'Fireworks' on show as supermassive black hole rips star apart

 abc.net.au  6/14/2018 6:53:37 PM 

For the first time, astronomers have captured images of a jet of radio waves blasted into space when a star was ripped apart by a supermassive black hole.

Key points

  • Scientists follow the complete destruction of a star by a supermassive black hole over 10 years.
  • They observed for the first time powerful jets of radio waves being emitted as the star was shredded.
  • The event could not be seen by optical telescopes, which indicates many more such events could go undetected.

Over the course of a decade, the international team of scientists watched the violent event unfold at the centre of a faraway galaxy.

"What we are seeing is the utter and complete destruction of a star, which was anywhere from two to seven times the mass of our Sun," said study co-author Stuart Ryder of the Australian Astronomical Observatory.

Many galaxies, including our own, have supermassive black holes millions of times the mass of our Sun lurking at their heart.

When stars move close to black holes, they become elongated or spaghettified, sending out — in theory — bright flares in the X-ray, ultraviolet and visible light spectrum, as a last desperate gasp before fingers of gas fall beyond the event horizon, never to escape.

But not all the gas sucked off a star falls into the black hole; according to models of these so-called tidal disruption events, about half the mass of the star gets ejected at speeds close to the speed of light.

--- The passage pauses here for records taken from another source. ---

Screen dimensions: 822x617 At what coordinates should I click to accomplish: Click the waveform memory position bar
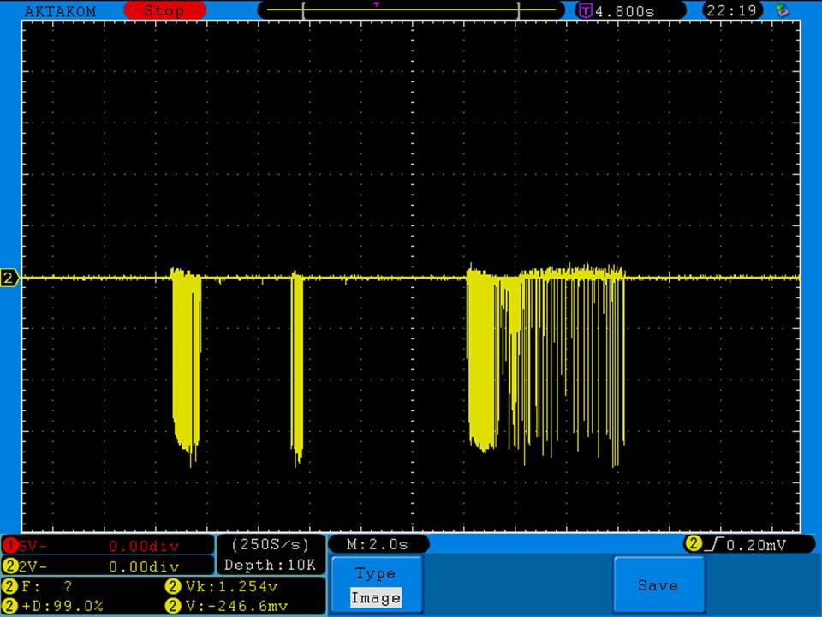click(x=411, y=11)
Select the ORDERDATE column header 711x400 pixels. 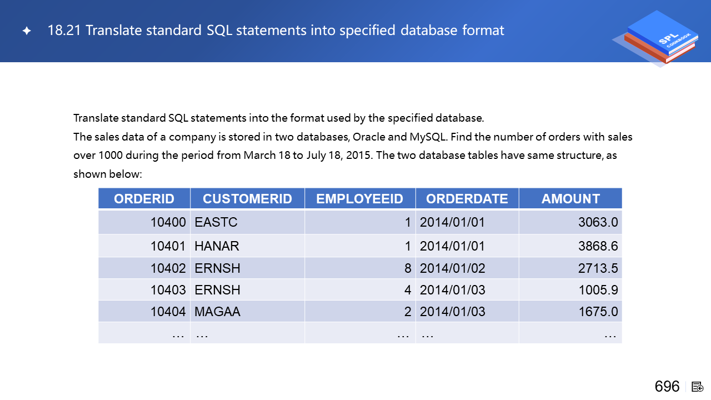[467, 199]
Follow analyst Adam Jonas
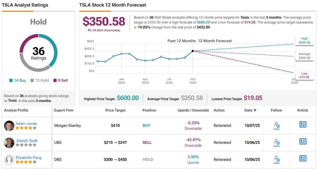Screen dimensions: 317x169 276,126
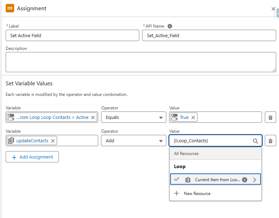Click the Add Assignment button
This screenshot has width=279, height=218.
(x=32, y=157)
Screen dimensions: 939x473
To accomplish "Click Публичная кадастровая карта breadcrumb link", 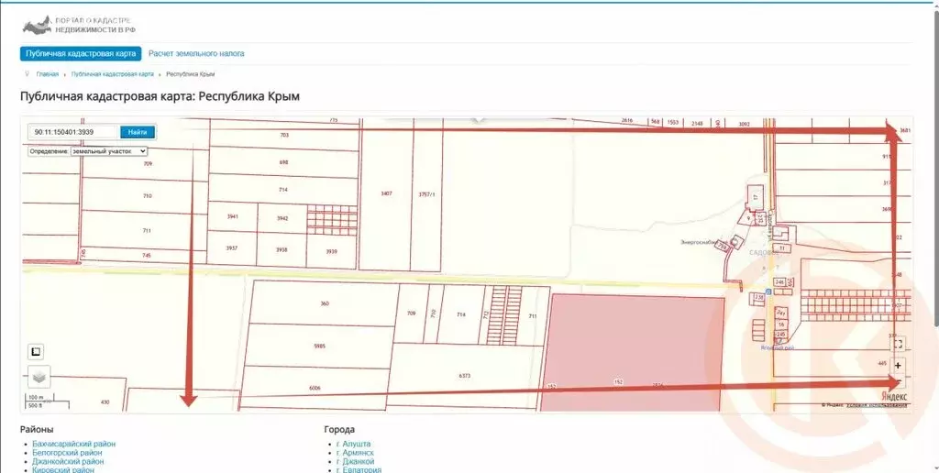I will 112,74.
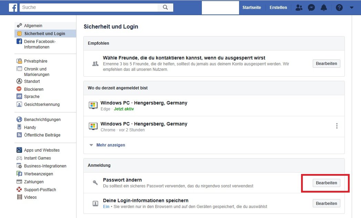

While a handful of tidal disruption events have been detected, none of the previous reports had directly observed a radio jet, Dr Ryder said.

The discovery, published today in the journal Science, was not what the astronomers originally set out to find.

At the beginning of 2005, Seppo Mattila of the University of Turku in Finland and his colleagues were scanning a pair of colliding galaxies known as Arp 299, looking for signs of supernovae.

Located about 150 million light years away in the constellation of Ursa Major, aka "The Big Dipper", Arp 299 is the birthplace of massive young stars that leave huge clouds of dust behind when they explode.

Thanks to the distance and the dust, studying Arp 299 is no easy feat.

"The dust means we need to go to longer wavelengths of light with infrared and even radio waves, which are less affected," Dr Ryder said.

The astronomers were looking on the outskirts of Arp 299 when they noticed a bright burst of infrared emissions coming from the dusty centre of one of the galaxies.

Six months later, observations of the galaxy using a series of radio telescopes across the US known as the Very Long Baseline Array (VLBA) picked up a new radio signal from the same location.

Dr Ryder, who was also hunting for supernovae, and other astronomers from the 36-strong team, followed up the observations using other telescopes, such as the Gemini-North near-infrared telescope in Hawaii and the Spitzer Space Telescope.

Over time, the infrared and radio signals became brighter.

In 2011, six years after the first emissions were detected, observations showed an elongated jet-like structure streaming from the radio source.

"You have to be lucky when you see it," Dr Ryder said.

"We were just fortunate that this jet is angled to our line of sight enough that we can actually see it expanding with time."

Why haven't we seen this before?

Over the course of 10 years, 100 times the energy seen in a typical supernova explosion was pumped out.

But while changes in the galaxy were detected in the infrared and radio spectrums, optical telescopes could not pick up the event.

"None of our optical telescopes, not even the largest ones on Earth, were able to notice anything unusual in the brightness of the nuclear region in this galaxy," Dr Ryder said.

"People always expect to see [these tidal disruption events] in the optical wavelengths, but we've shown that's not necessarily going to be the case."

Janie Hoorman, who was not involved in the research, said the discovery "could mean we were looking in the wrong place for these events".

"People would typically look at them with optical, UV and X-rays — so the higher energy wavelengths — and not finding as much as they expected," said Dr Hoorman, an astrophysicist at the University of Queensland.

It is possible that dust created by the exploding stars in this galaxy could absorb the higher wavelengths, re-emitting them at lower energies in the infrared and radio ranges, she said.

"There are a lot of other galaxies that have all of this dust in the way," Dr Hoorman said.

Knowing how frequent these events are could provide some insight into what impact the energy created in these massive explosions has on the development of galaxies.

The researchers said the findings indicated that these violent star deaths could be much more common, but go unseen in dusty galaxies.

"These things can happen and many of our telescopes on Earth would be completely blind to it if they only looked at the optical range," Dr Ryder said.

New telescopes being developed such as the Large Synoptic Survey Telescope, which are designed to scan the sky every two to three nights, could help identify more tidal disruption events.

"But the problem is most of [the new telescopes] will only observe at optical wavelengths," Dr Ryder said.

Dr Ryder is now involved in a collaboration being led by the Australian National University to develop a telescope called DREAMS (Dynamic REd All-sky Monitoring Survey), that can map the southern sky in the infrared spectrum.

"So hopefully we won't miss any such events."